As we explained in last year’s post, this annual report grew out of the United Nations Framework Convention on Climate Change (UNFCCC). Parties to the UNFCCC agreed to develop, update and publish national inventories of GHG emissions and removals by sinks. To ensure that the inventory is comparable to those of other parties to the UNFCCC, EPA used methodologies recommended by the Intergovernmental Panel on Climate Change (IPCC). This consistency will allow the parties to the UNFCCC to compare the relative contribution of individual sources, cases and nations to climate change.

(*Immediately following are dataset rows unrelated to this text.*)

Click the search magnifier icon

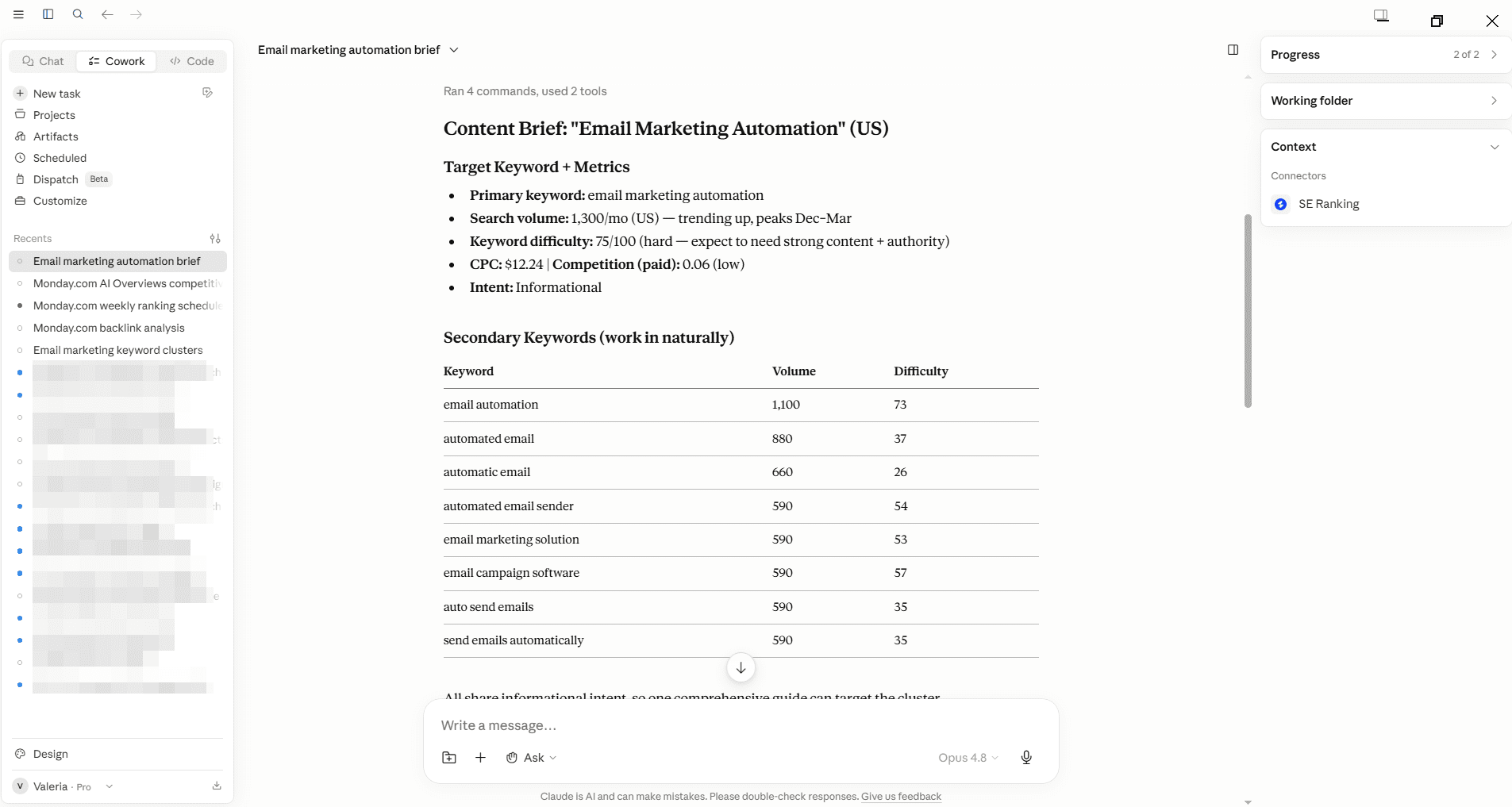click(x=78, y=14)
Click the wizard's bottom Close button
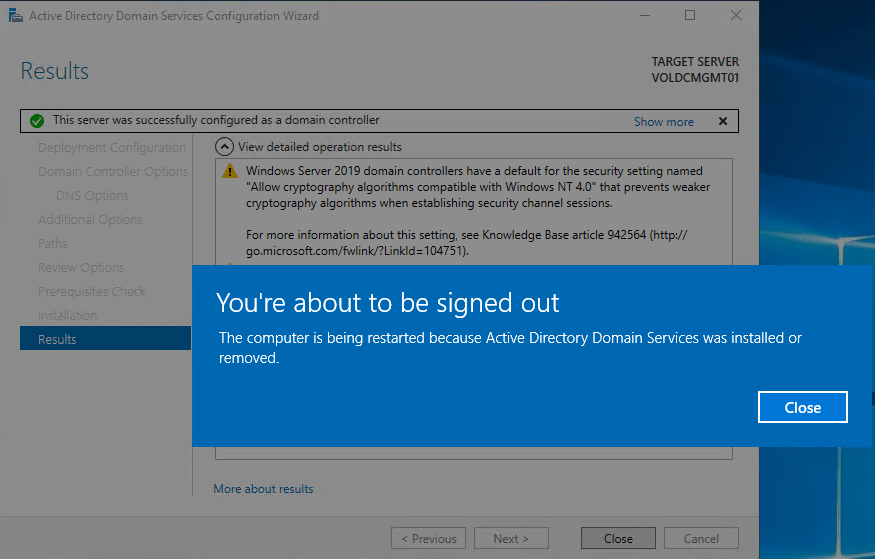The width and height of the screenshot is (875, 559). coord(618,538)

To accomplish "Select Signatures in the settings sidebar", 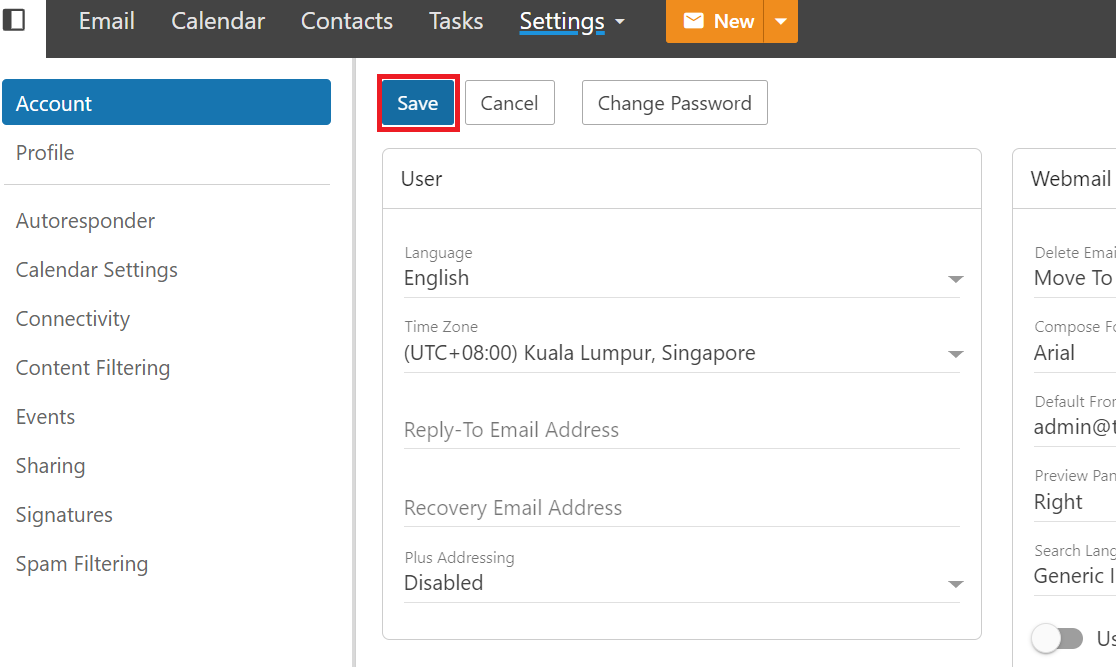I will (64, 515).
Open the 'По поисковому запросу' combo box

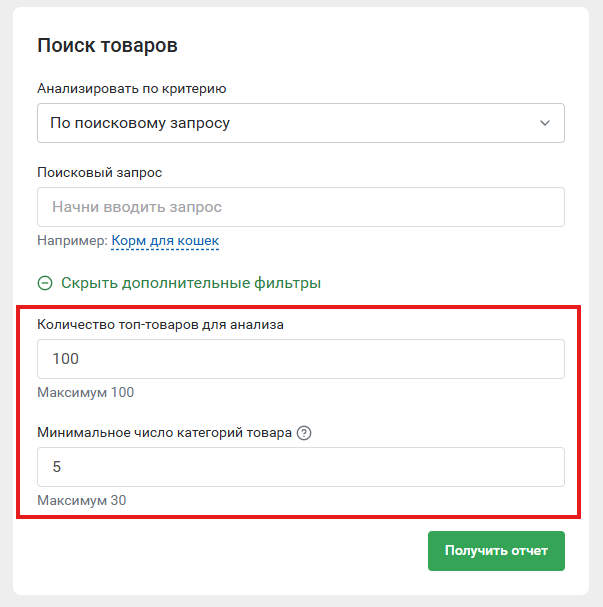coord(301,123)
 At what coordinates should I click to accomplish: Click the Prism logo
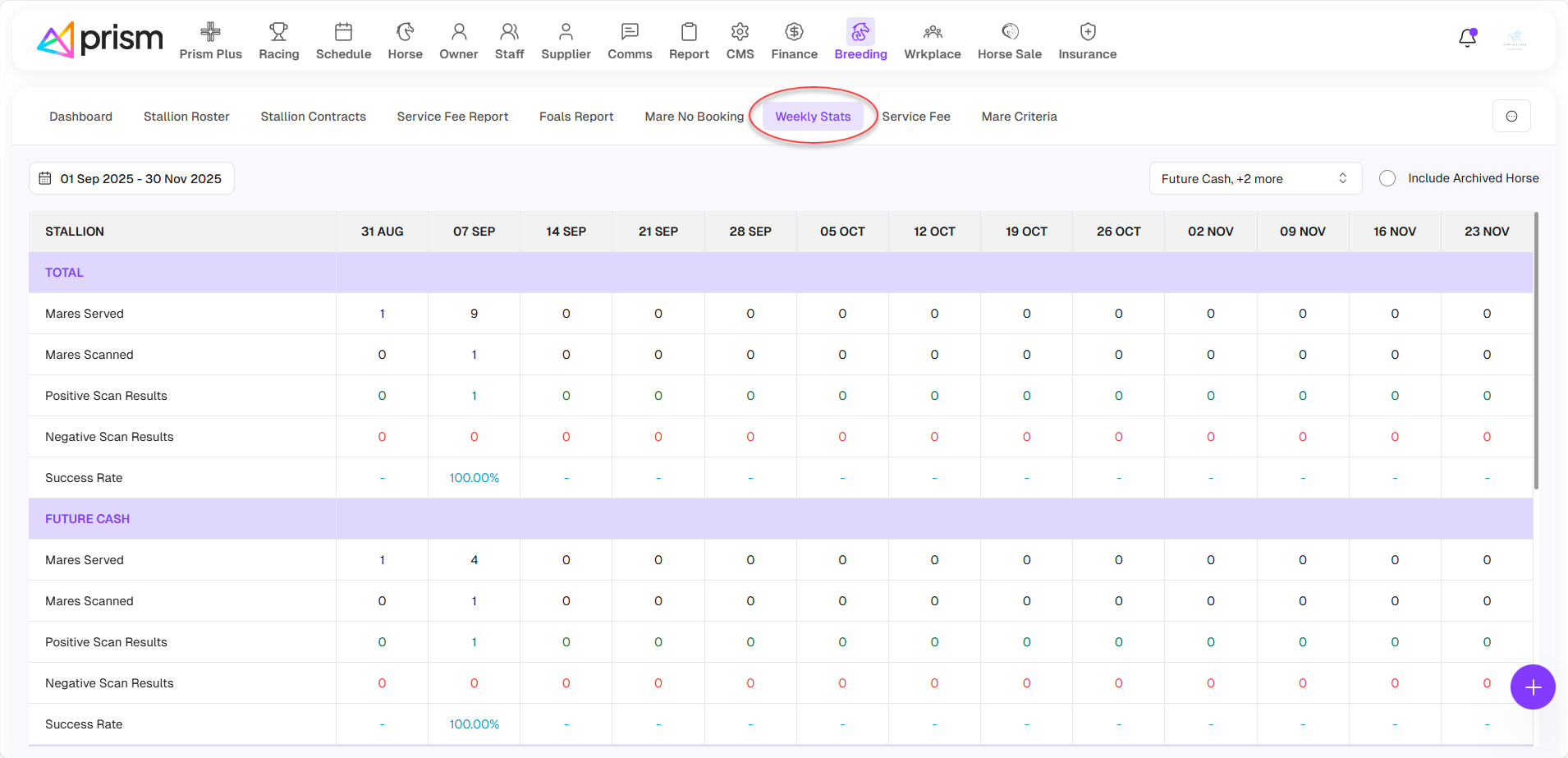[x=100, y=39]
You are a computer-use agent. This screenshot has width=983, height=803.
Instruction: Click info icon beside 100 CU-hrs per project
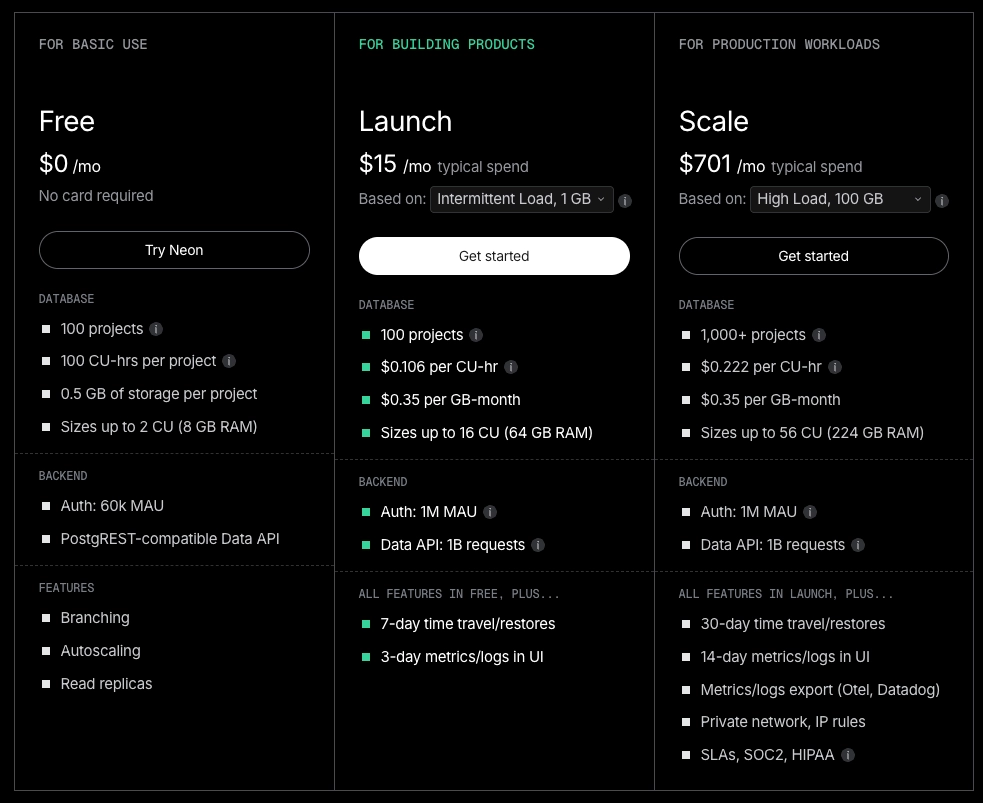click(x=229, y=361)
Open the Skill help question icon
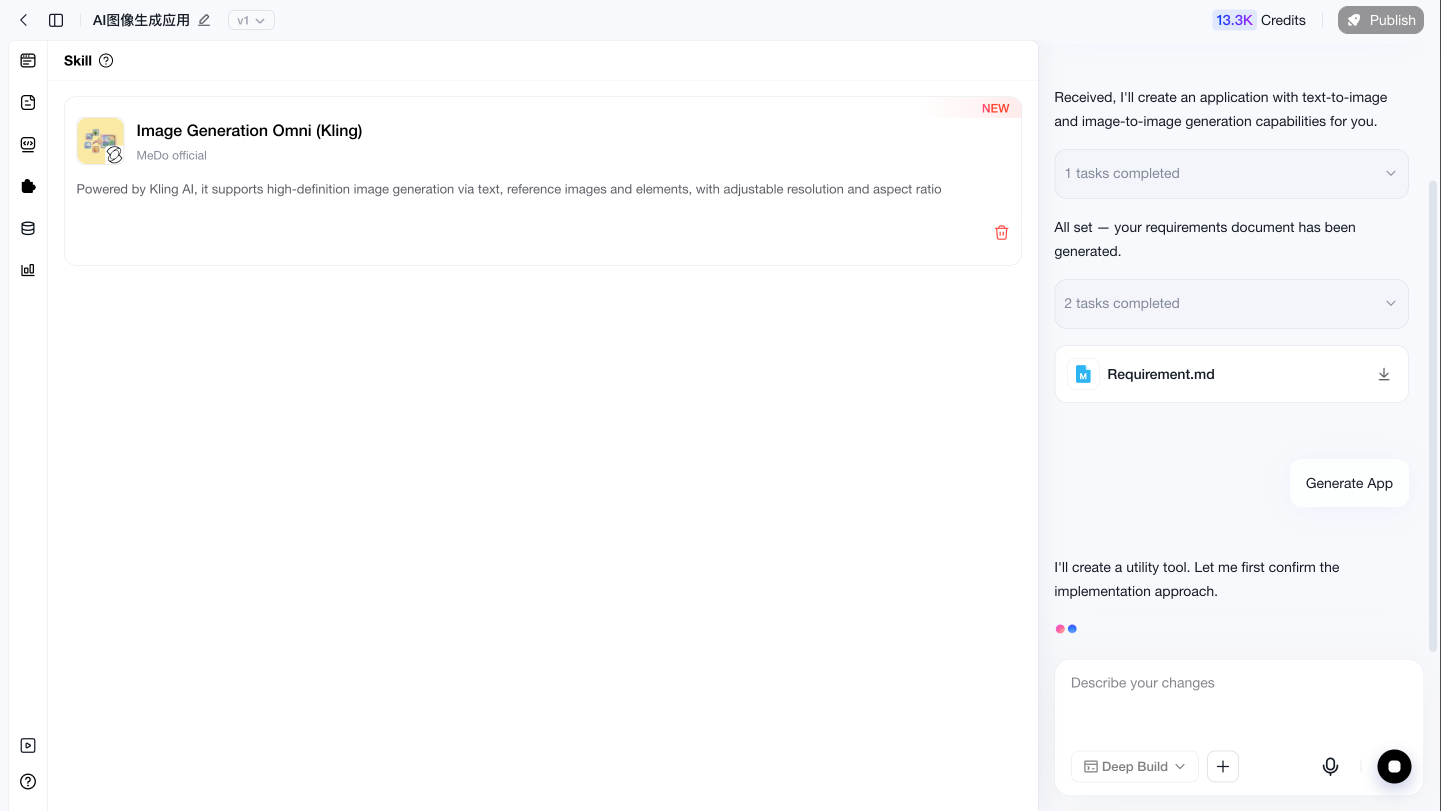1441x811 pixels. 106,60
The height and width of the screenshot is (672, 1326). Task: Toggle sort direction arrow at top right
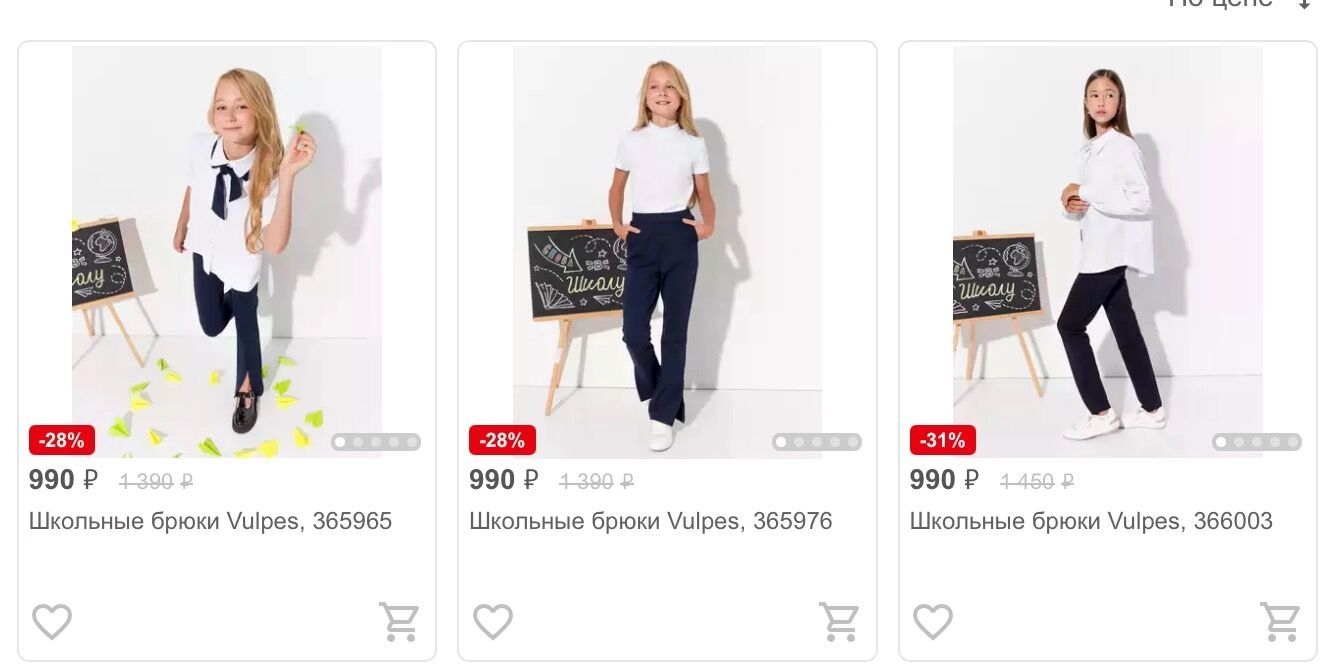pyautogui.click(x=1304, y=3)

The primary reasons cited by EPA for the increase in emissions are, as alluded to above, “increasing energy demand associated with an expanding economy” and an increase in electricity demand due to air conditioning usage during the warmer-than-average summer of 2010 (can anyone say “global warming?”).
Overall emissions have increased by 10.5% from 1990 to 2010 with the total U.S. GHG emissions in 2010 being equivalent to approximately 6,822 metric tons of carbon dioxide. Indeed, the report indicates that the primary GHG emitted by human activities in the U.S. in 2010 was carbon dioxide (no shock there), representing approximately 83.6% of total GHG emissions.
The report also breaks down the annual GHG emissions by economic sector. In 2010, electricity generation accounted for the greatest chunk of the emissions at 34%. In second place was the transportation activity sector, contributing 27% of the GHG emissions. Industrial emissions rounded out the top three sectors, with 20% of the GHG emissions in 2010.
The good news is that U.S. GHG emissions were partially offset by carbon sequestration in forests, trees in urban areas, agricultural soils and landfilled yard trimmings and food scraps. In fact, these “sinks” offset the total emissions in 2010 by 15.8%.
When next April rolls around, we will bring you the results of the 18th annual report.